Although I'll pull for the U.S the fact is we still don't have the soccer infrastructure in place to produce elite players that can perform on the world stage. We are still relying on former college players for our team.


----------



## AuntHen (Jun 15, 2014)

Good job France! Especially Benzema. Oh and good job Honduras (goalie) on scoring that second goal FOR France hahaha. Oh my word!

Tomorrow night... USA!


----------



## MattB (Jun 15, 2014)

No comment yet from the Chief?? Must still be celebrating the Swiss win...


----------



## AuntHen (Jun 16, 2014)

The reason I watch and root for Portugal. Ohh mama! :batting:


----------



## AuntHen (Jun 16, 2014)

Dag blame that Germany! 

Portugal was just full of fouls and a red card, poop!

Netherlands and Germany... the high scorers so far.


USA this evening! We shouldn't underestimate Ghana...


----------



## Tad (Jun 16, 2014)

Yakatori said:


> The more immediate draw and bigger money of North America's major sport leagues (NFL, NBA, MLB, NHL) is a big factor. Probably more so for Americans than Canadians, but still...



No, pretty much the same--the biggest draw being the NHL, of course, but top Canadians at basketball, football, or baseball target playing in the American professional leagues (aka, where the money is). OK, few Canadians end up in the NFL, but there are somewhat more in baseball and basketball.





> The women's game, however, is a whole other matter: Because of both Title IX and the relative lack of post-graduate professional opportunities for women in American sports, it makes perfect sense for the rankings to figure out like they do. Canada has something similar, right?



Well, I think there are some rules about equal opportunities in sports at Canadian Universities, but oddly Canadian Universities play almost no roll in training our top athletes. See, there are very restrictive rules around sports scholarships up here, so top athletes routinely go to American colleges who offer them far richer scholarships. 

The only sport where that isn't the primary development path is men's hockey, where the majority play in the 'major-junior' hockey tier (which starts at 16-17, and can run up to 20-21 years old, although top players don't usually stay in at 20 years old). It pays a small stipend to players (less than a hundred dollars a week), but that counts as having played for money, so if you play hockey in major-junior you aren't eligible to play for American colleges. Some Canadian guys still go the American college route--usually late bloomers or guys with great talent but not so much size, and the occasional one who is serious about the education.

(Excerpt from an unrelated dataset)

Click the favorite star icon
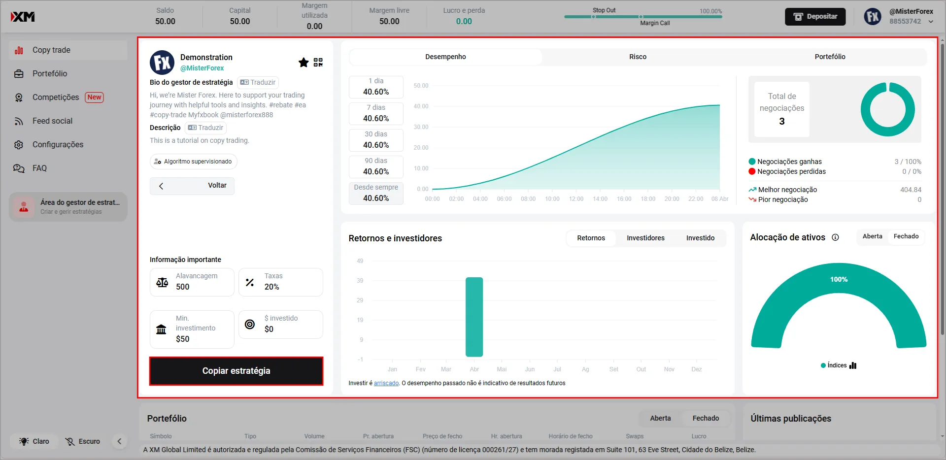The width and height of the screenshot is (946, 460). tap(304, 63)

I positive that every player on Canada's women's hockey team played for US colleges, however, and probably nearly every member of our international Rugby, soccer, basketball, volleyball, rowing........etc teams. The exceptions were probably people with dual-citizenship in countries where their sport is a bigger deal, who developed there but couldn't quite make it to the top level, so chose to play for Canada.


----------



## AuntHen (Jun 16, 2014)

Woooooooooo!! Yay USA!!!

Good game and I have to hand it to Ghana, they are classy players! 

But still, wooooooooooooooooooooo


----------



## mimosa (Jun 16, 2014)

Yes, that was an excellent game between US and Ghana. Both teams were good in my eyes. Of course I am glad US won. 
Waiting to see Mexico vs Brazil. But my Mama says Brazil might win since they are a very strong team. Loving this game!:smitten:


----------



## MRdobolina (Jun 17, 2014)

great wall of memo ..


----------



## JMCGB (Jun 18, 2014)

How about Meme Ochoa for Mexico yesterday? The guy was a wall and Brazil couldn't get it past him. Great game to boot.


----------



## mimosa (Jun 20, 2014)

*I really enjoyed the Colombia vs Ivory Coast game. That victory dance from the Colombian team was awesome. :smitten: I love this game!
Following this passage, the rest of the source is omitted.